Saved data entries
━━━━━━━━━━━━━━━━

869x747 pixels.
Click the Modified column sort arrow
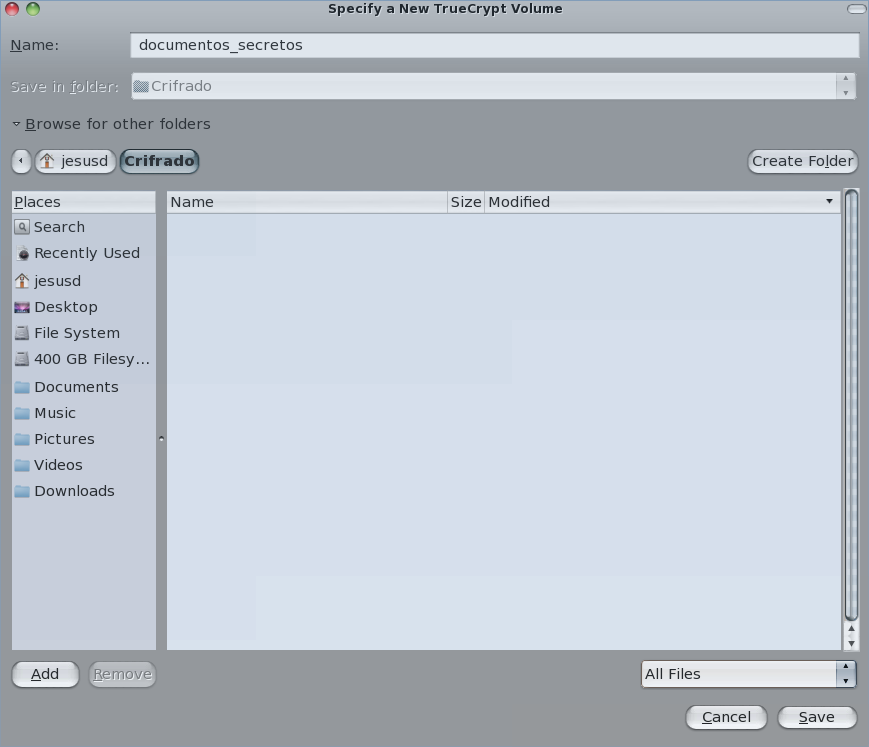pyautogui.click(x=829, y=202)
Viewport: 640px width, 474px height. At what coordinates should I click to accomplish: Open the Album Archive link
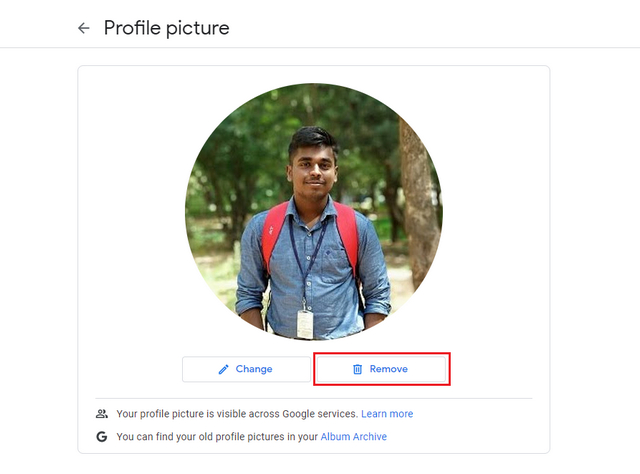click(x=354, y=437)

━━━━━━━━━━━━━━━━

## REQUIRED WORK:
Would you transcribe all of the data exactly, omitting any pictures?

## REPLY:
869x747 pixels.
Click the Modified column sort arrow
pyautogui.click(x=829, y=202)
Viewport: 640px width, 474px height. At what coordinates should I click to accomplish: Open the Album Archive link
click(x=354, y=437)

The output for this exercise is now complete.